DOCUMENT TEXT.
++++

I am assuming that the 32-bit ARM compiler would put these at 0x100, 0x104 and 0x108 respectively, filling to the 32-bit boundary. (I am testing that now.)
I found in the compiler UG that you can align a structure on different boundaries, but found nothing talking about not letting the compiler stuff hidden bytes in a structure to align members to 32-bit boundaries.
Is there a way to get the ARM compiler to align structure elements as the previous 8-bit compiler does?
John
Apparently just setting the "--align_structs=1" does the trick. My structures look just like the 8-bit structures now.
Unfortunately this setting does not apply to unions, so a union defined as:
union {
struct {unsigned out0:1; .... unsigned out15};
unsigned short i;
unsigned char b[2];
} u;
ends up having a size of 4, rather than of 2. If you have this union stuffed into the middle of a structure, it will bloat out the structure 2 bytes.

++++

DATASET EXTRACT.
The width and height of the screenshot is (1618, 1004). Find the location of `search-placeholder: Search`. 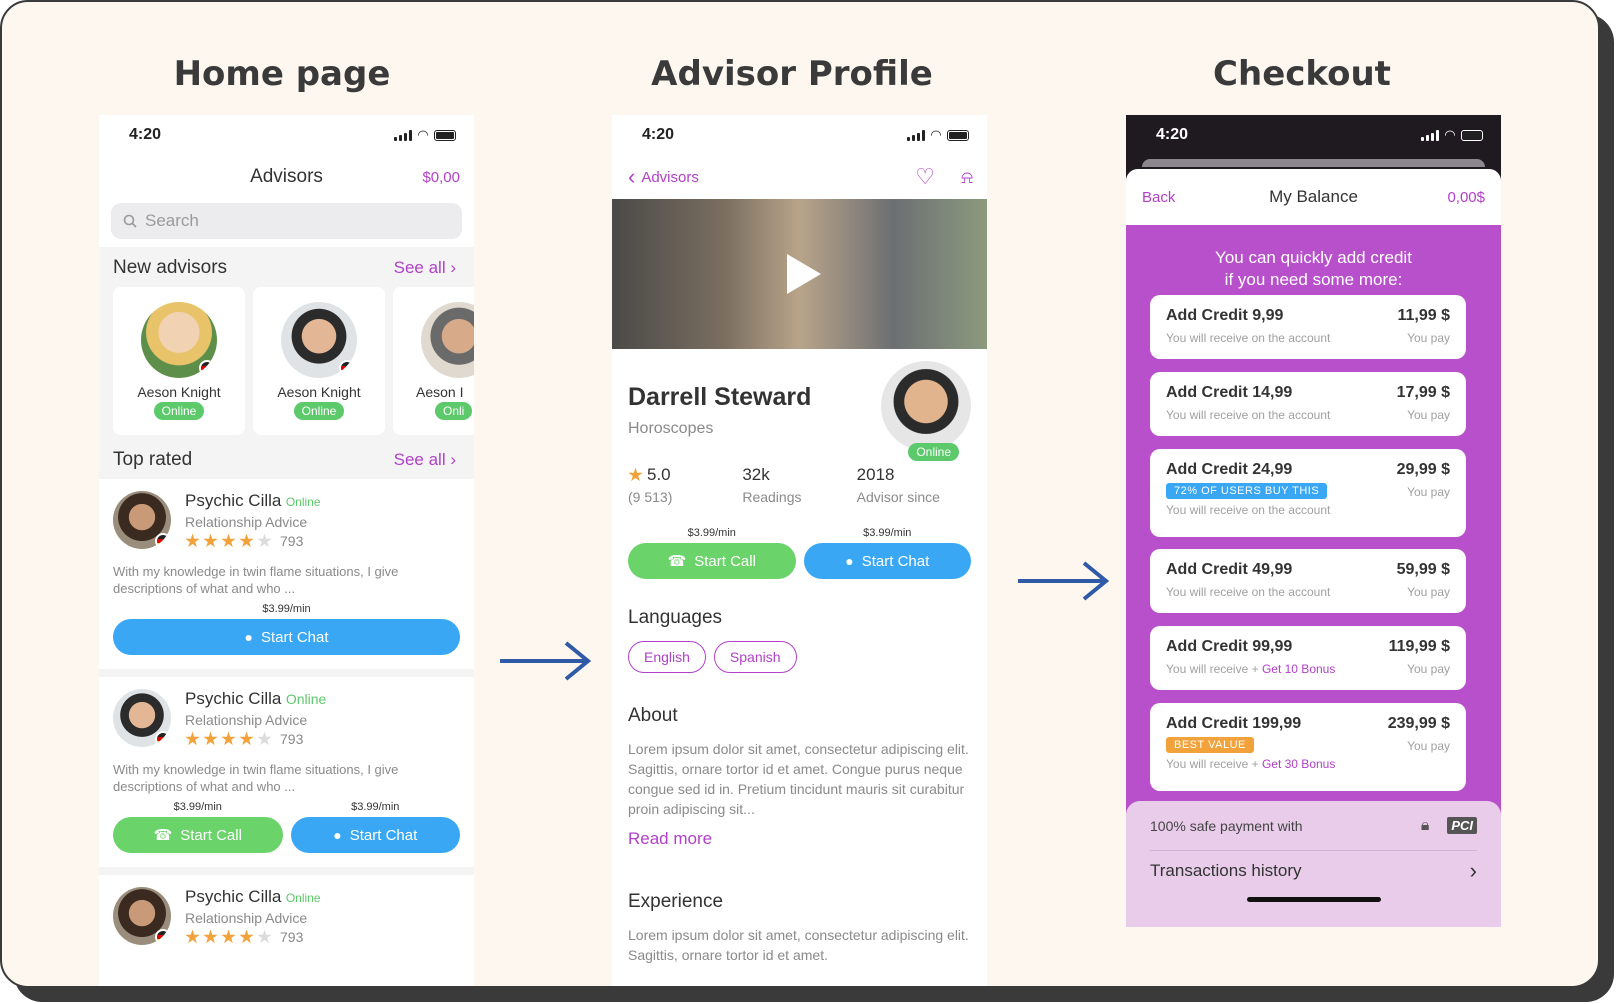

++++

TASK PROMPT.
Answer these questions using the post on ARM compiler structure alignment:
1. At which addresses does the writer assume the 32-bit ARM compiler would place the members?
2. What setting made the structures look like the 8-bit structures?
3. What size does the union end up having?

SOLUTION.
1. 0x100, 0x104 and 0x108
2. "--align_structs=1"
3. 4, rather than 2